In our case, when we performed diagnostic laparoscopy, all the intestinal tract and omentum formed an omental cake, and the whole peritoneum was thickened. A histopathological diagnosis of peritoneal dissemination of the breast cancer was made from a peritoneal sample. On the basis of these results, bevacizumab combined therapy was started; however, a small intestinal perforation occurred approximately 2 months after the initial bevacizumab administration. Therefore, an emergency operation was performed. In consideration of the intraoperative findings and onset time, bevacizumab was very effective and it was considered that the small intestinal perforation was caused by the failure of the tumor.

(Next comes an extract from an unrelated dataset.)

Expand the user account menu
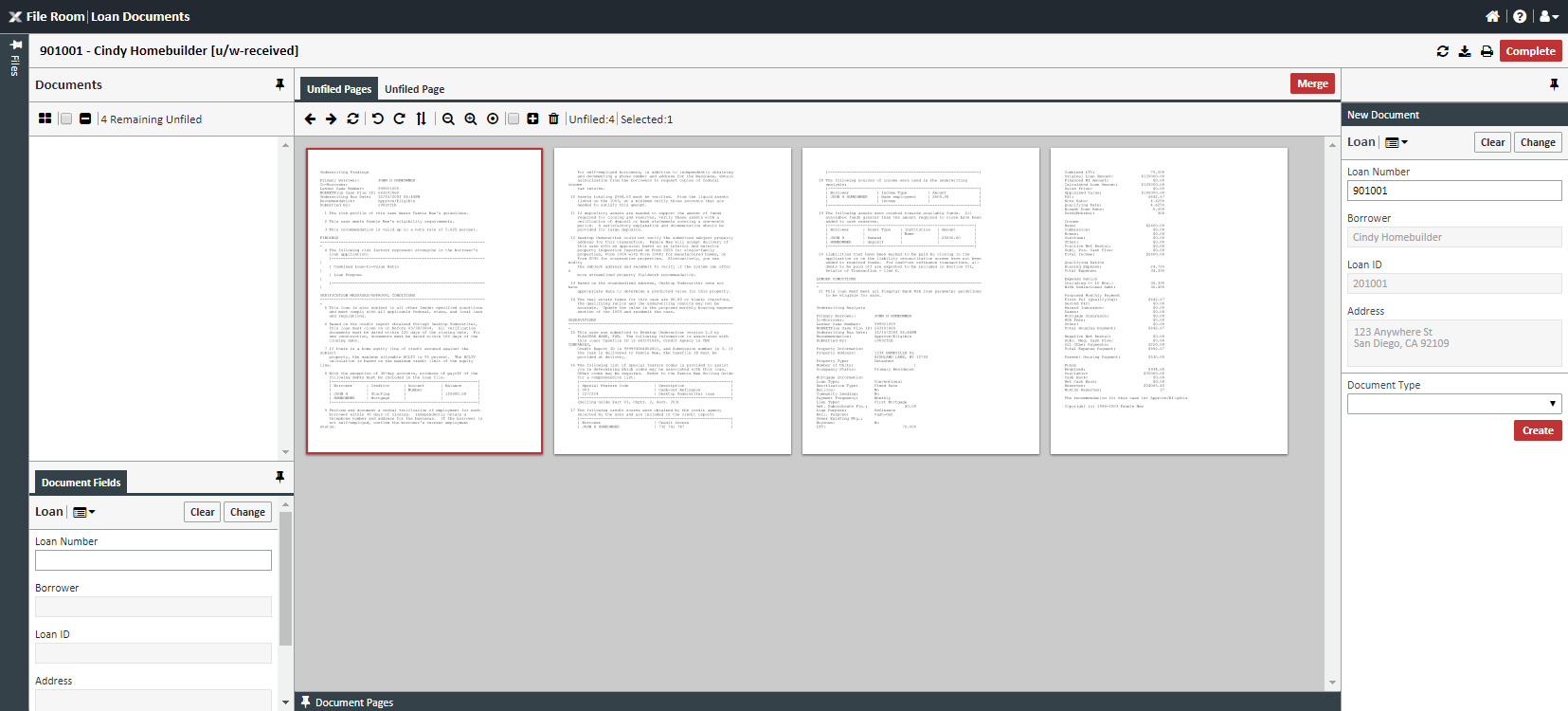The height and width of the screenshot is (711, 1568). point(1548,16)
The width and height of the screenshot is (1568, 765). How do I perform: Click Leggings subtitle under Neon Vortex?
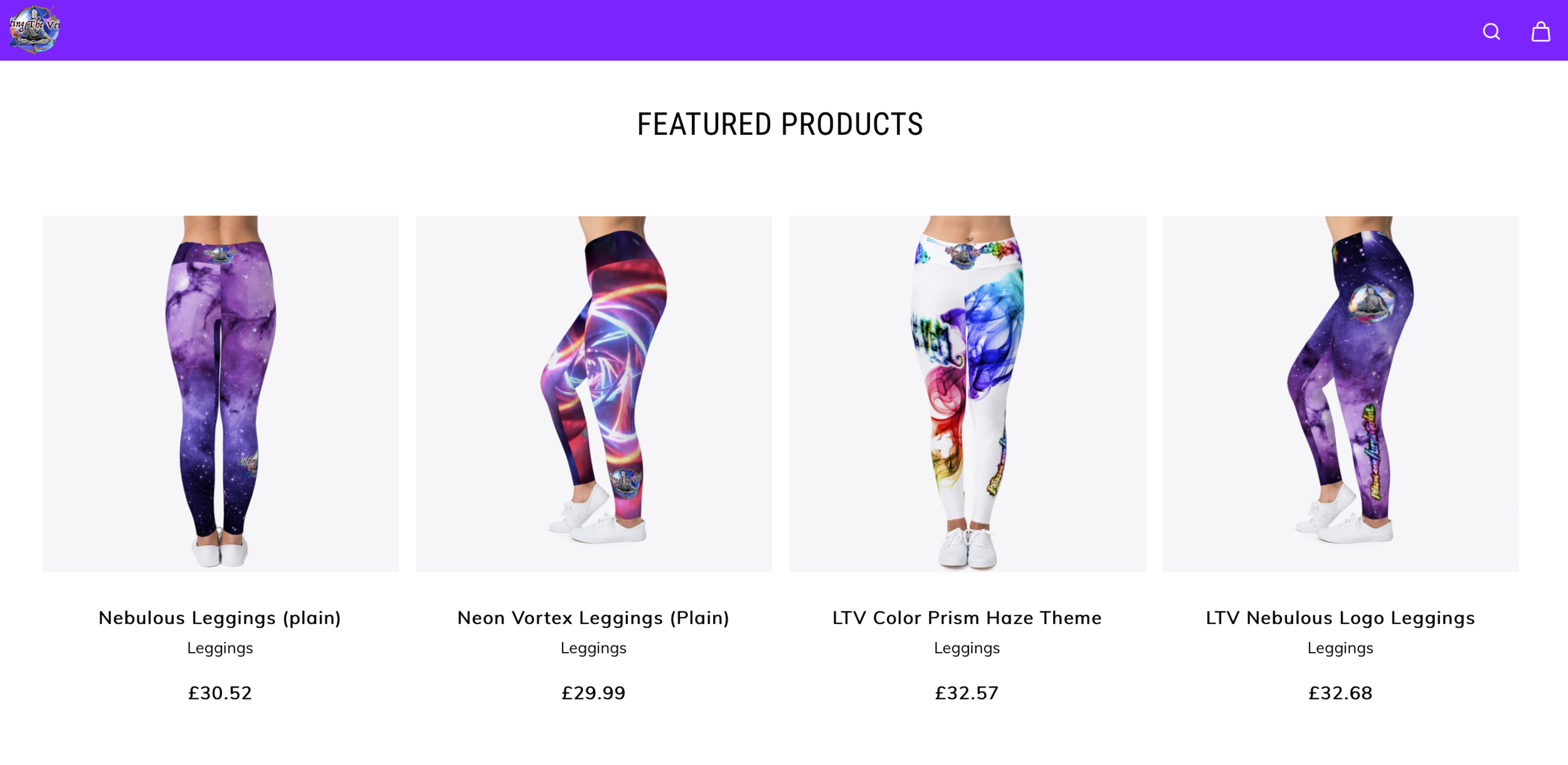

For the gastrointestinal perforation caused by bevacizumab, it is safe that construction of enterostomy using oral tract from the perforation in consideration of protraction of wound healing [14]. However, only a few cases in which the perforated tract was excised and anastomosis was performed at the same time and simple closure was performed, were reported [15]. In our case, the perforations were 120 cm distant from Treitz ligament and located in upper small intestine, and serosa near perforations was considered almost normal, not edematous or inflammatory. Therefore, in consideration of worsening of quality of life caused by enterostomy, we performed a procedure of simple closure; however, in consideration of that she received treatment to elevate her blood pressure by peripheral vasoconstriction because she was critically ill with septic shock, in addition to protraction of wound healing by bevacizumab, the possibility of anastomotic leakage was enough. Therefore, we checked the drain finely and were able to re-operation at anytime, but, anastomotic leakage was not caused fortunately. Evading enterostomy with upper small intestine was considered a very big benefit to our patient. However, after all we should be very careful about a simple closure or resection and single-stage anastomosis. Scrupulous postoperative follow-up is necessary, including tight checking the drain, to ensure that a reoperation is performed immediately in the case of an emergency.

Conclusion

In the case of a patient receiving bevacizumab administration, the risk of gastrointestinal perforation should be considered, and regardless of the type of cancer, careful administration bevacizumab is necessary.